In Greensboro, in college, in the best/worst apartment I ever had, my best/worst roommate and I were self-sequestered in our bedrooms. She was organizing a crate of records. I was pecking out edits on story for workshop. It was a rare moment without music, specifically loud, angry music, which was what we mostly listened to in those days.
When my roommate started singing, I thought it was a record. I’d never heard her sing unaccompanied, without singing along to a stereo or band in concert, which is to say I’d never really heard her sing. She had the most beautiful voice, this pure, lilting soprano, from a person I associated so strongly with hard edges and fury. Like if Courtney Love opened her mouth and sounded like an angel. Which was not so far off base, because I recognized the song she sang, after a moment, as John Prine’s “Angel From Montgomery,” as surprising a song choice as the voice itself.
I got up from my desk and stood in the corridor outside her room, watching as she sang and stacked records. “I didn’t know you could sing like that,” I said, finally. She scoffed. Like I should have known. I probably should have known. She said her parents used to play the song. We weren’t really speaking in those days, and there wasn’t much else to say, other than “Keep singing. Please.” But I didn’t. And she didn’t. And after a minute or to, she put on a noise record and we returned to status quo.

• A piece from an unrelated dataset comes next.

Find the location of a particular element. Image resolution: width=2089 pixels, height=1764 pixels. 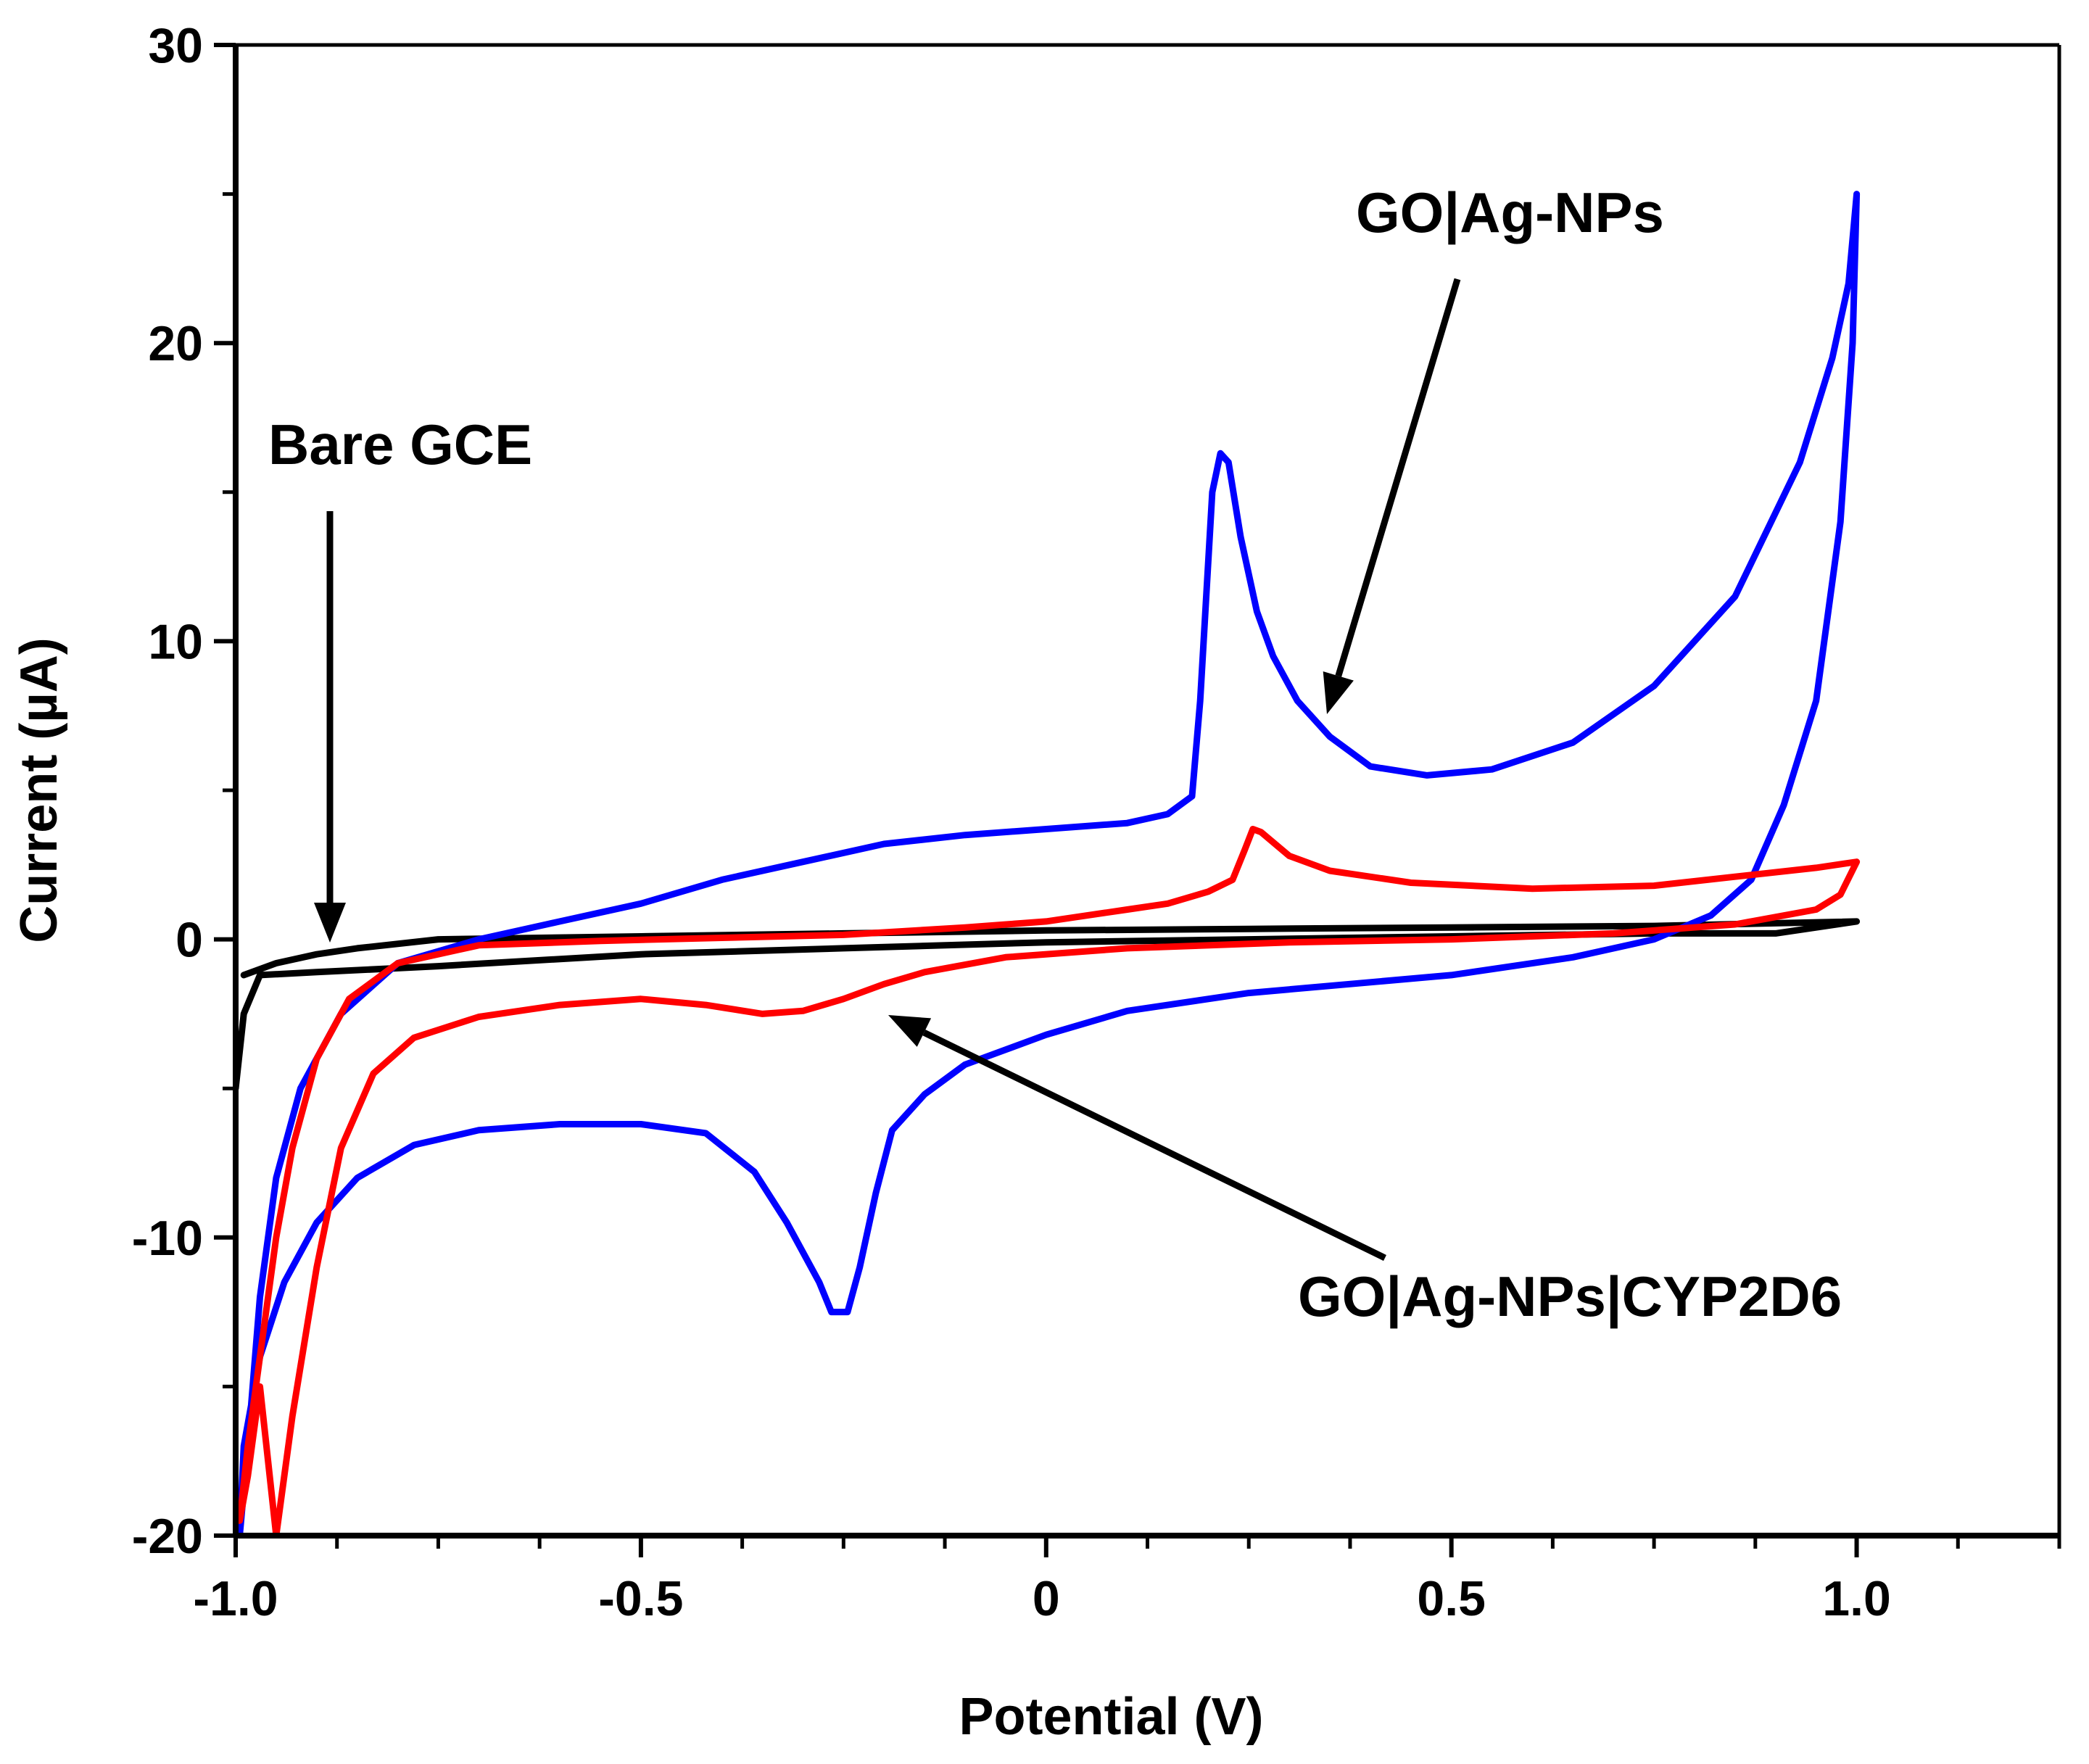

y-tick-label: 30 is located at coordinates (176, 46).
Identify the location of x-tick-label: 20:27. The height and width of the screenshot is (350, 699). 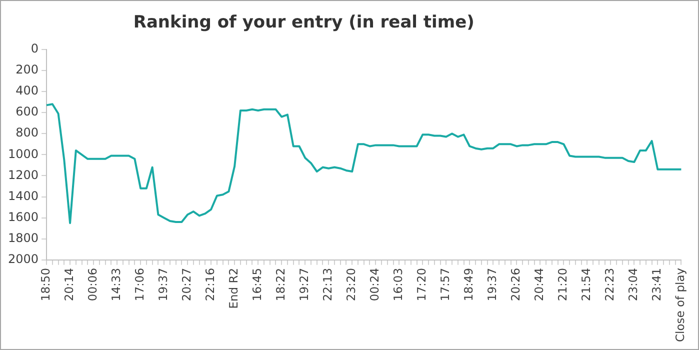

I haven’t listened to that much John Prine. Not because I don’t like him. He’s just one of those guys I just haven’t really gotten around to yet. Which is probably why that story, in particular, was what occurred to me last night when I heard the news about his bout with COVID. It kinda haunted me. Maybe because those days in the Best/Worst apartment felt, at that time, like the worst thing that had—that could– ever happened to me. I was broke, sad and lonely. I felt trapped by circumstance. But I was also young and in no particular danger from anything worse than the fallout from my own stupid decisions. WhenI think back, I’m always surprised to remember how well I can recall the good parts—the moments of silliness, curiosity, happiness, and like, the wild revelation that my punkest of punk rock roommates sang like Emmylou Harris—versus the bad.
The COVID-haunted world I find myself in is several orders of magnitudes worse than that one. Yet I know, when, if , I make it through all this, I’m more likely to remember the almost breezy peace of sitting at my desk on a warm spring Monday, listening to old Wilco records and watching a squirrel do some hilarious upside down acrobat shit in the oak branches out the windows, as I am the precise feel of the worried stomach aches or fidgety boredom or the way the despair can jolt like an electric shock when combined with existential fear.
I hope we don’t forget all the critically important stuff we’re learning about ourselves, our communities, and our systems. I hope we can put those things to good use in the years to come. I hope we never forget that this happened and how this happened. I hope we don’t forget that people we lose and the people that did everything they could to save them. I hope we do whatever we have to make that when something like it comes again (and it will) we’ll be better prepared.
But I’m really looking forward to losing track of the details, being able to describe in years hence the quality of the light instead of the intensity of the dark. Maybe I’ll even get a touch of afterglow contact high from the memory of standing barefoot in the 1am moonlight, on a stupid perfect spring last night, listening to the frogs on the pond and “Angel from Montgomery” on my headphones in the middle of a plague, thinking that I should have probably told my best/worst roommate that she had the most exquisite singing voice.
Picture today is of my bedroom in best/worst apartment, which, in retrospect, looks pretty cheery for the prison I thought it was at the time.
As of this writing, 158,527 people have recovered from COVID-19.